A framework for translation of genomic responses from mouse models to human inflammatory disease contexts

The high failure rate of therapeutics showing promise in mouse disease models to translate to patients is a pressing challenge in biomedical science. However, mouse models are a useful tool for evaluating mechanisms of disease and prioritizing novel therapeutic agents for clinical trials. Though retrospective studies have examined the fidelity of mouse models of inflammatory disease to their respective human in vivo conditions, approaches for prospective translation of insights from mouse models to patients remain relatively unexplored. Here, we develop a semi-supervised learning approach for prospective inference of disease-associated human in vivo differentially expressed genes and pathways from mouse model experiments. We examined 36 transcriptomic case studies where comparable phenotypes were available for mouse and human inflammatory diseases and assessed multiple computational approaches for inferring human in vivo biology from mouse model datasets.

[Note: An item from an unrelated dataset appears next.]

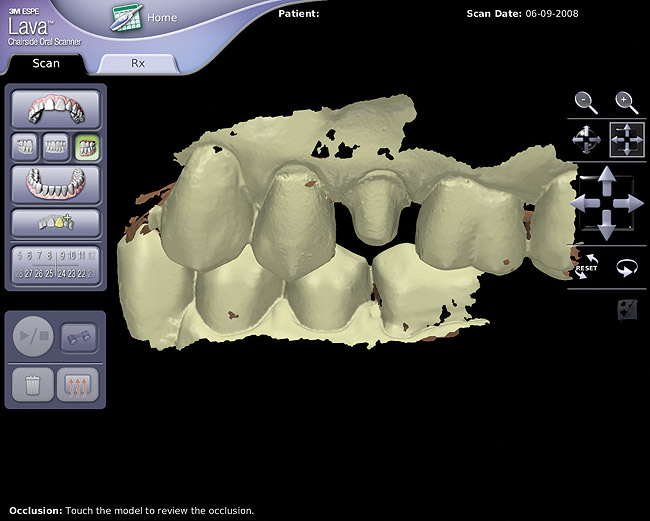
Task: Zoom in on the 3D model
Action: 626,101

We found that a semi-supervised artificial neural network identified significantly more true human in vivo associations than interpreting mouse experiments directly (95% CI on F-score for mouse experiments [0.090, 0.175], neural network [0.278, 0.375], p = 0.00013). Our study shows that when prospectively evaluating biological associations in mouse studies, semi-supervised learning approaches combining mouse and human data for biological inference provides the most accurate assessment of human in vivo disease and therapeutic mechanisms. The task of translating insights from model systems to human disease contexts may therefore be better accomplished by the use of systems modeling driven approaches.